*Exercise instructions*
Transcribe the records verbatim, images excluded.

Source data
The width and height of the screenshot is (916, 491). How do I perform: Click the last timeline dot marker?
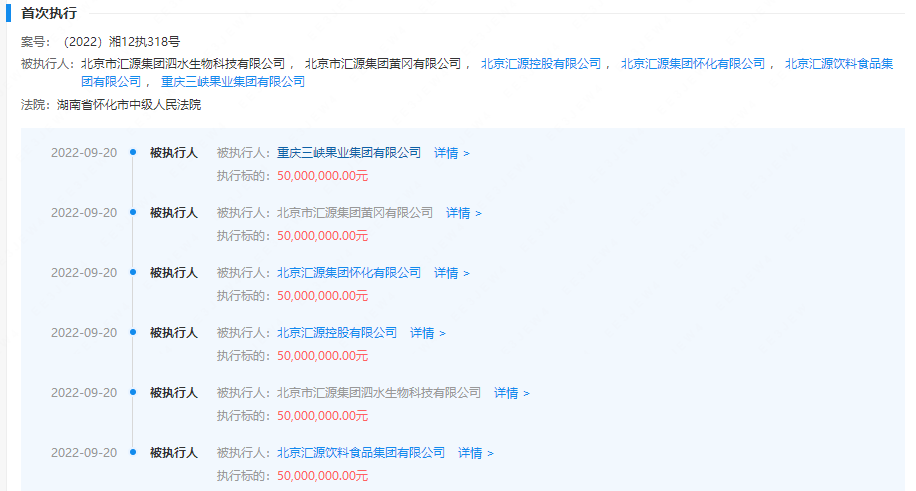(x=133, y=453)
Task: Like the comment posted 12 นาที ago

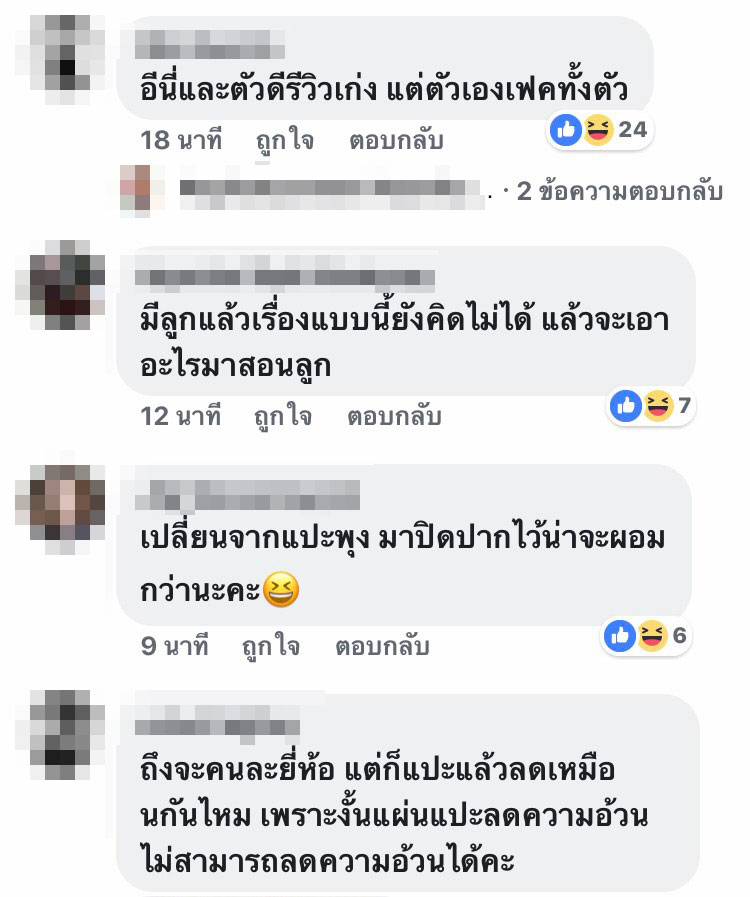Action: pos(283,417)
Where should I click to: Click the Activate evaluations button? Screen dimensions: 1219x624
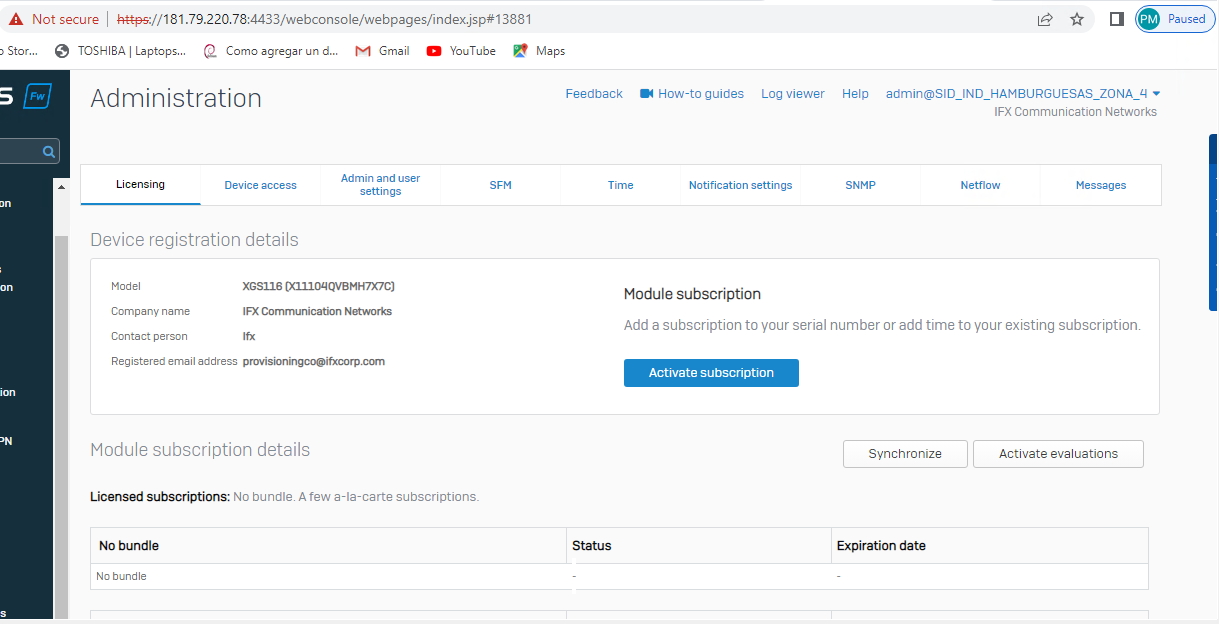coord(1058,454)
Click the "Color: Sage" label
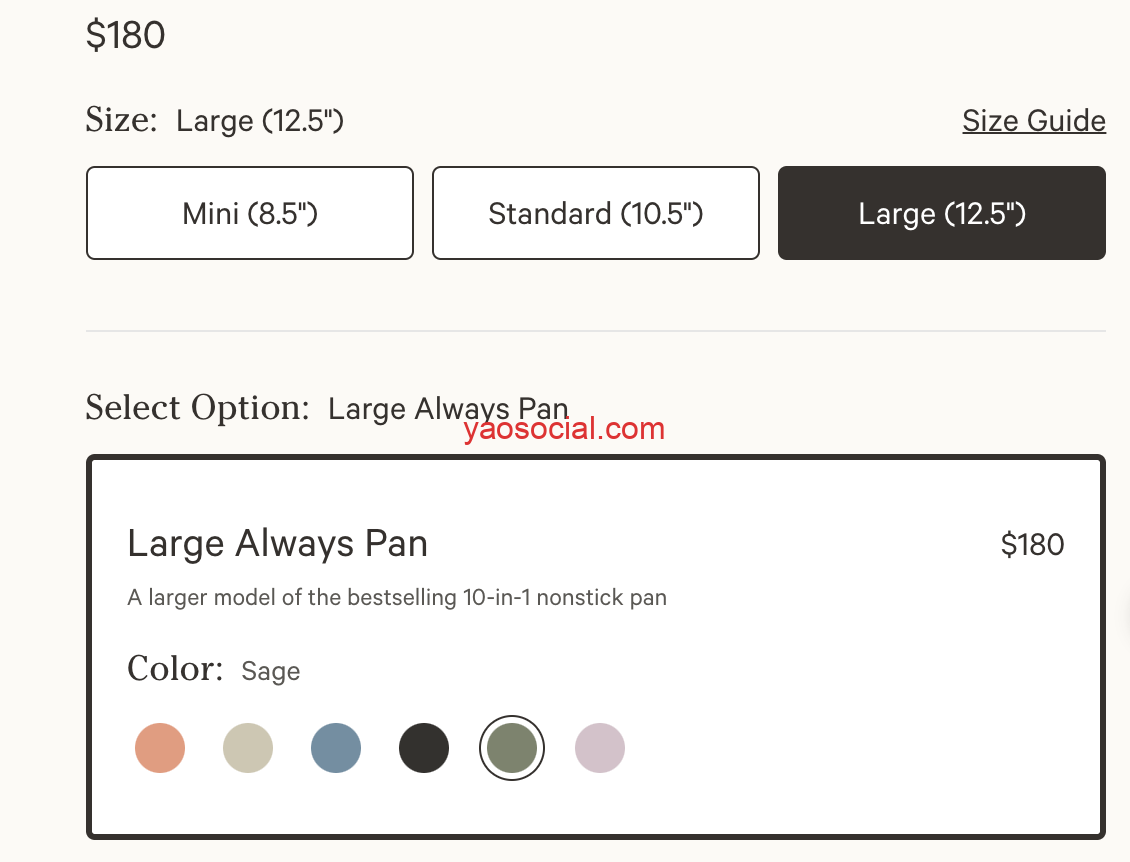The image size is (1130, 862). point(213,669)
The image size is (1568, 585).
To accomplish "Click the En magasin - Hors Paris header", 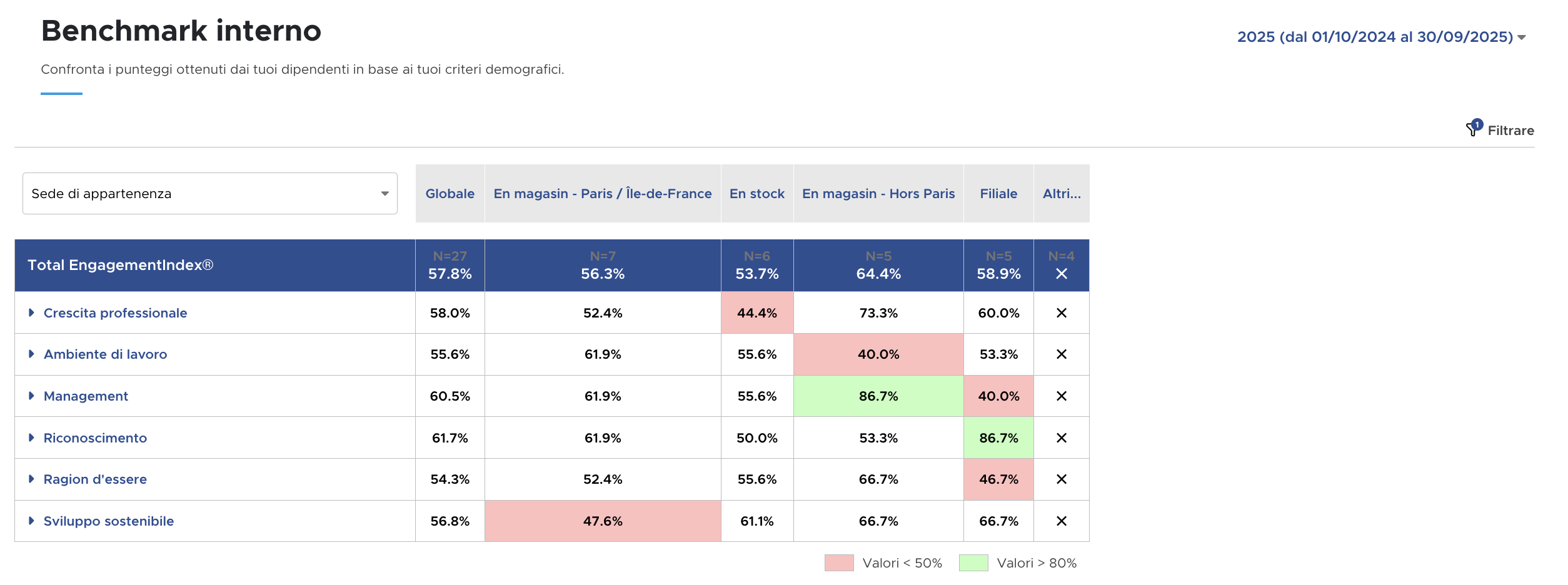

*Solution for this exercise*
The width and height of the screenshot is (916, 491). How do I perform: Click the last timeline dot marker?
(x=133, y=453)
Task: Like the comment posted 12 นาที ago

Action: pos(283,417)
Where should I click to: Click the Activate evaluations button? Screen dimensions: 1219x624
coord(1058,454)
Click the "Color: Sage" label
The image size is (1130, 862). point(213,669)
The image size is (1568, 585).
To accomplish "Click the En magasin - Hors Paris header", 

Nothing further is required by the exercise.